Just think, it's seems like only yesterday we just started coming here. But in another sense, it's like we have been for along time. I do acknowledge that CBC was not meant to last forever. It was only meant to last one year. I get that, but in many ways it has been a great ride whether we are going up or going down. There will always be hard times and if there wasn't than we would never know how to grow from those experiences. The community has been wonderfully and painfully connected to each other and the times we have been to hell and back have been crucial to our growth and development, as I said, as Christians. If we didn't grow, than we were putting on nothing but a show.
Outside of the confines of the CBC community, leaving St. Michaels & All Saints Anglican Church was so hard. They embraced me into their parish and community. It was hard to leave. This one lady, Betty Wyndham, at St. Michaels said that I better come back and visit. I will try and hold Betty to that promise. Another lady at St. Michaels said that they will miss my singing in front of the church. Not only the church, but parting ways with the former minister Fergus Tyson was hard. Fergus and myself formed a close relationship. We talked about a lot of stuff like apologetics, Anglicanism, hockey, my grandfather, among other stuff. He is just so smart that when you say something, he can just go on and on. I respect how smart he is and it is fitting that our last day at St. Michaels was on April 29th. I know that the St. Michaels & All Angels and St. Andrews in Gleichen are losing a respected minister. When people were saying a few words and giving him gifts, I said a few words. It was hard to say goodbye. I felt it was a privilege and an honour to be embraced by the St. Michaels & All Angels parish and have a close relationship with Fregus. I will never forget them and they will be in my prayers.
I just ask God's blessings on them as they go through this time of transition with Fergus gone and the low numbers. They are doing the work of God and they need new members of their church so it can be sustained for the future. If all the people in their directory came to church and gave regularly, than they would have more than even money to sustain themselves. But the fact is that they don't have those numbers and thus don't get the money they need. I hope they can get enough money in their building fund to build a new church building. I want to see this parish and ministry flourish.
So commencement is upon us, or is starting Friday. I know that there will people that will be a mixed bag of emotions. As draws as a whole draws to a close, it will be a time of reflection and a time of being with people one last time. Treasure the times that you were with people. Don't forget the friends you have made. I know I may be sounding a bit emotional, but I will not forget the times I had here. This will be one last send off for the staff, students, teachers, CBC board members, and alumni (if any alumni are there). It will be one final send off and I hope it's the best one ever.

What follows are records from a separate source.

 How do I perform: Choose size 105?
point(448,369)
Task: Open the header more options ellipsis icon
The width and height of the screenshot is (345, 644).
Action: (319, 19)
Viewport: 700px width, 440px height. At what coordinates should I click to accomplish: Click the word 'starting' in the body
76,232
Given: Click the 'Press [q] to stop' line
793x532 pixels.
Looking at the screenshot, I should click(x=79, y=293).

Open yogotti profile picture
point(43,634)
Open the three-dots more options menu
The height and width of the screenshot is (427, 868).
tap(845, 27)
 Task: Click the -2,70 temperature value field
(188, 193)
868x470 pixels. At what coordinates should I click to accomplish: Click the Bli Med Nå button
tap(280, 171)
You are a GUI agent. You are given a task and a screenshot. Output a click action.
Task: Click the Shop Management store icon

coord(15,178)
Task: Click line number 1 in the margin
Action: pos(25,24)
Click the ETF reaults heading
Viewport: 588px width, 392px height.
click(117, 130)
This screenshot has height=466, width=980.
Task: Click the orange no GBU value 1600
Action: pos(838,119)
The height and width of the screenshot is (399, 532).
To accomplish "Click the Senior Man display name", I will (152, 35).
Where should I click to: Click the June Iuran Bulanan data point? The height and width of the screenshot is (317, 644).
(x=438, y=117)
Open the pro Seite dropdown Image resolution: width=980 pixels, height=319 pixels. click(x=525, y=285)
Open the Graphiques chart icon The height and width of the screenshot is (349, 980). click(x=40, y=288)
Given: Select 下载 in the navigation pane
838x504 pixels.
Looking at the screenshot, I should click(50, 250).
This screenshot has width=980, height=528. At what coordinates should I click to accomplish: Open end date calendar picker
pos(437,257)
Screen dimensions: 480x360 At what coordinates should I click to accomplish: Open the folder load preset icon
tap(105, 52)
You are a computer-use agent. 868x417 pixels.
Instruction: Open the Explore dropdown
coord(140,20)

All in all, whether it's within the CBC campus, or within the church, I have grown significantly and have been impacted in so many ways. I will look back on this year with mixed emotions, but I will not forget the memories that I have and I will not forget the friends I have made.
Peace of the Lord be will you for now and for always;
“It's weird...you know the end of something great is coming, but you want to hold on, just for one more second...just so it can hurt a little more.”
“Education is not a product: mark, diploma, job, money in that order; it is a process, a never ending one”
"Great is the art of beginning, but greater is the art of ending."